Publicado por: Dan | 02/07/2015 22:22:56
Thanks all for your wise words and advice. I will drop the odd ´de nada´ and see what happens.
Publicado por: Mary Biles | 24/06/2015 17:47:59
If you want to meet nice people in Spain just click in my name. The best website to meet people for free!!
Publicado por: Soltero de oro | 23/06/2015 14:11:53
Andalucians* appreciate politeness and good manners.

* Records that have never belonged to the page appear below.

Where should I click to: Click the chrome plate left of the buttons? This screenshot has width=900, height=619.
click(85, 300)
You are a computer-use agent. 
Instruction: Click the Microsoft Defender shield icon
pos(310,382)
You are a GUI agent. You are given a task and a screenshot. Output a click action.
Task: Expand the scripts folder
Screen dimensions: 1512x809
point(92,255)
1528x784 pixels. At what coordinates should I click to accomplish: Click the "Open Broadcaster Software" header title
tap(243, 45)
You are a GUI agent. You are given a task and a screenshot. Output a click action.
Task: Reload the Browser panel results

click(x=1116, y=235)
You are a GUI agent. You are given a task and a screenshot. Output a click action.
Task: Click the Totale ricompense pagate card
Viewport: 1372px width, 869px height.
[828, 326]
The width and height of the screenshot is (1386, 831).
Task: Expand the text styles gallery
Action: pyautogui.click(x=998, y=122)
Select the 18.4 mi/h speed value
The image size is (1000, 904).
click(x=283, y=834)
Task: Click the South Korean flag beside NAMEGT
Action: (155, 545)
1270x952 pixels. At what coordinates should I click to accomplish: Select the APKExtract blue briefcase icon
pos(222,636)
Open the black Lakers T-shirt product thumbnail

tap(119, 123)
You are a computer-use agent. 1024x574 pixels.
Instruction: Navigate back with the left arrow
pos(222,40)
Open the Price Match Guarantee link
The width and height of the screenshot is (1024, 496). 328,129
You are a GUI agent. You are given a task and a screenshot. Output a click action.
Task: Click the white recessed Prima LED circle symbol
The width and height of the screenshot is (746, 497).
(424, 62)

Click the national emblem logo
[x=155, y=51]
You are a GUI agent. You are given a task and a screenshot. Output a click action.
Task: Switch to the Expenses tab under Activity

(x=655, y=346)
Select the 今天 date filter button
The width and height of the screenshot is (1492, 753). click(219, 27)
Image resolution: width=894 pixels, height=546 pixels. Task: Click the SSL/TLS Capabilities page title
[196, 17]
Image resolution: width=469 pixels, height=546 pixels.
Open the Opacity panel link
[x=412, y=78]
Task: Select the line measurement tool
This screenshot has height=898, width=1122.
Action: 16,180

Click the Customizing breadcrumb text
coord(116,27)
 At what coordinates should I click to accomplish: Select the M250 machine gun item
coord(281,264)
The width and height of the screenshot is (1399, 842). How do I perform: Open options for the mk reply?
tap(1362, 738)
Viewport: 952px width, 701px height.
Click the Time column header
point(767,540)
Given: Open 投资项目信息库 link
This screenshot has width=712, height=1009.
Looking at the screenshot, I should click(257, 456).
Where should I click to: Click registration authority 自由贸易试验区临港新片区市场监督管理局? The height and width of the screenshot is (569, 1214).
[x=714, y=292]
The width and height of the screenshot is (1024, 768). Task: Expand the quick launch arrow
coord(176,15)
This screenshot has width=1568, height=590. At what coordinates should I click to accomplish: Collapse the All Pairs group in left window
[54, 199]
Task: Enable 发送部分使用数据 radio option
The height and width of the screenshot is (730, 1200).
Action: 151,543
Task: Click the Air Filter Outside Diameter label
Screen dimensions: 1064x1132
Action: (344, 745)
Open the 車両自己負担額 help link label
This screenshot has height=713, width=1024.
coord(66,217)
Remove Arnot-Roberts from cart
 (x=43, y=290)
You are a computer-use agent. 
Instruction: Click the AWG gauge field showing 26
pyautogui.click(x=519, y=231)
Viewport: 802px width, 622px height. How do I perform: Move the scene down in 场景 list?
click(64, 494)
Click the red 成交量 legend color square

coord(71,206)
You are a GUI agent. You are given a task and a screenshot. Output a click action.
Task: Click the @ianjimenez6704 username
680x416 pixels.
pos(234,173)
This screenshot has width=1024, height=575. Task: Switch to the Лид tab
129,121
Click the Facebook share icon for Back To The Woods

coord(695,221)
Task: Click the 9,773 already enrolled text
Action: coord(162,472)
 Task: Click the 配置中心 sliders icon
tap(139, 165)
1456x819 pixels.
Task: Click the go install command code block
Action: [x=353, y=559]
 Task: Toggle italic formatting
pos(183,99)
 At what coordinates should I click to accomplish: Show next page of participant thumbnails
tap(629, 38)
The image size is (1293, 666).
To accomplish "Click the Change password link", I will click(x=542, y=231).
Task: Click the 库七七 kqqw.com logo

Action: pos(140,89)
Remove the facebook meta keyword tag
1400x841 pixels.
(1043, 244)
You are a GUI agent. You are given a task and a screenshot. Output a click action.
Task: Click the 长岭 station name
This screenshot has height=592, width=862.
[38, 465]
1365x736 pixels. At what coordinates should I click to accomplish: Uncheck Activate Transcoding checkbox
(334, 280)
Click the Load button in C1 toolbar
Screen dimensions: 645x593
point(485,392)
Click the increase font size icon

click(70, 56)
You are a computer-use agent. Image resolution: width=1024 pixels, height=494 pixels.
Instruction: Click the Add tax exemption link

Publicado por: george | 23/06/2015 13:04:59
Oh how I miss those cobbled sunlight streets.
I used to live in andalucia.like every one every where, you are better off being polite and considerate.I found being polite in Spanish was always positively received.
Don't try to fit in just be yourself,and as you are already inclined to being polite...stick with that!Andalucia appreciate politeness!
Publicado por: george | 23/06/2015 13:03:23
Having lived in Andalucia for 24 years and Seville for 6 of those, I can safely say, at the risk of offending my many Sevillano friends is that this is a fairly modern development, as when I first arrived in Spain, the people in general and the youth were particularly polite, respectful compared to the sullen, rude, ignorant bunch that exist today. I noticed this began to change during the 8 yrs in government of Aznar and his Thatcherite policies, the continuous dumbing down of education and the creation of a pretty stupid, consumer-orientated society that only believes in 2 things: self and money.
The other thing is that compared to most other Spaniards or Andalucians, the 'sevillanos' have an unusually high opinion of themselves, and other Spaniards commonly refer to them as believing they are the 'umbligo del mundo', the bellybutton of the world...
Publicado por: David Sketchley | 23/06/2015 12:45:15
Wonderful article. I love it. I understand you so well: I was born and raised in the Uk (Leaminghton Spa) so I have been inoculated with most of the cocktail that makes you an englishman. On the other hand, I have lived in Seville for 7 years. i like to think I have the best of both worlds.
I recomend you speak out so your dumb but not deaf passer by can hear your laconic "de nada" so he can feel the pressure for the absence of a "gracias".
Two scenarios can arise: A late recognition of your politness, you will have encountered a well bred. If you get no reply you just happened to come across an A** H***.
Publicado por: Roberto Gonzalez Astobiza | 23/06/2015 7:25:42
Hi Mary,
Thanks for sharing your reflections on such a delicate matter.
My advice is that you don't change: just be yourself and don't stop saying "thank you" and "sorry" every single time you interact with a stranger, like any English person does. That way you will fit in. Maybe you won' fit in as a local, but as a very nice and polite guiri, but that's what you are, and that's what we like.
And also, don't give so much importance to those apparently rude gestures. They mean so much for you, but surely most of the people who don't step off the pavement didn't even notice.
Enjoy your stay in Sevilla, and thanks for your interest in our country.